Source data

-- -- --

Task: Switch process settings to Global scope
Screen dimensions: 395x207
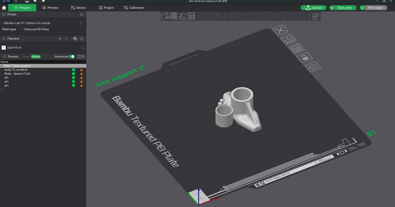Action: [x=26, y=57]
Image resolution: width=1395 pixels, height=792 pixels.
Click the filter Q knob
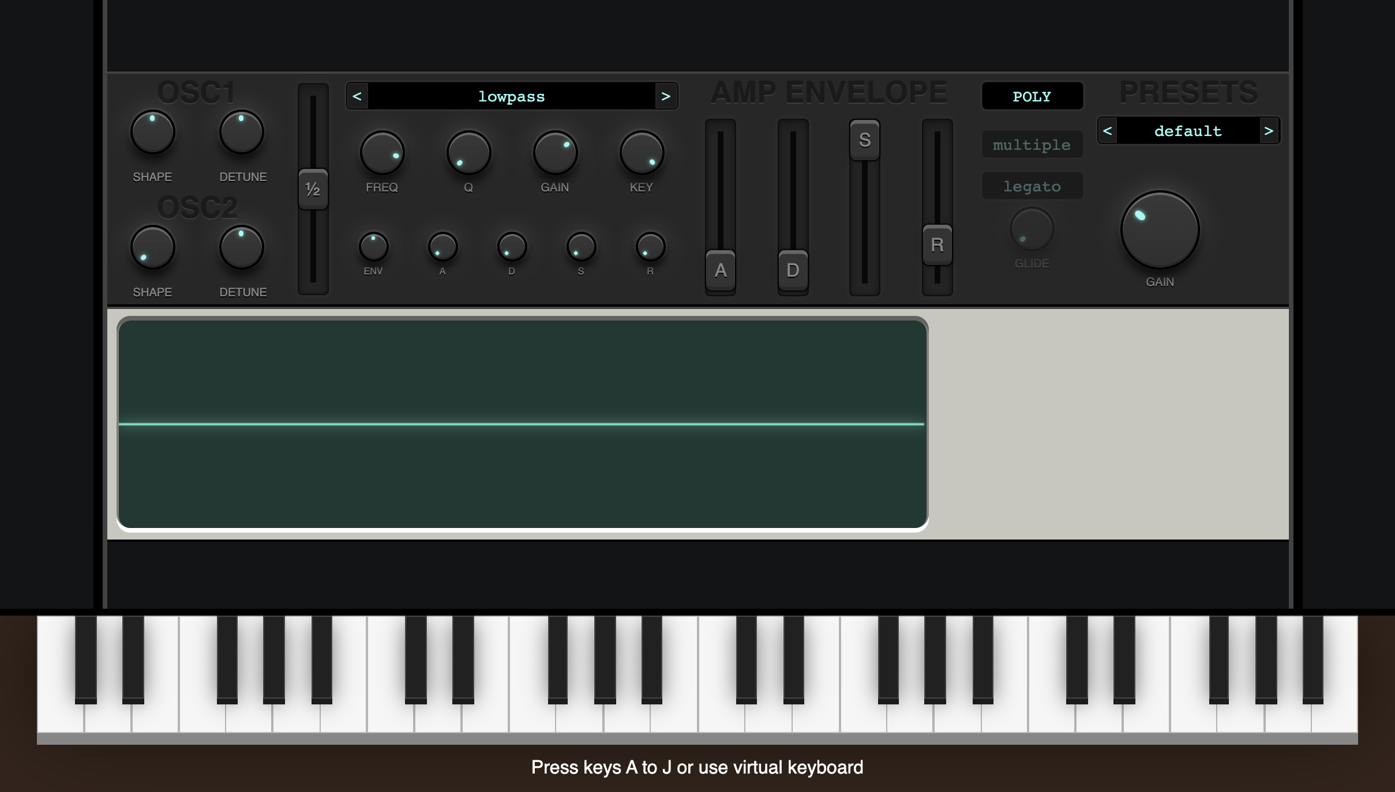pyautogui.click(x=468, y=153)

-- -- --

▸ **Exercise brief**
How many lines of the records contain the string "scope"? Give only the number.

▸ **Written reply**
1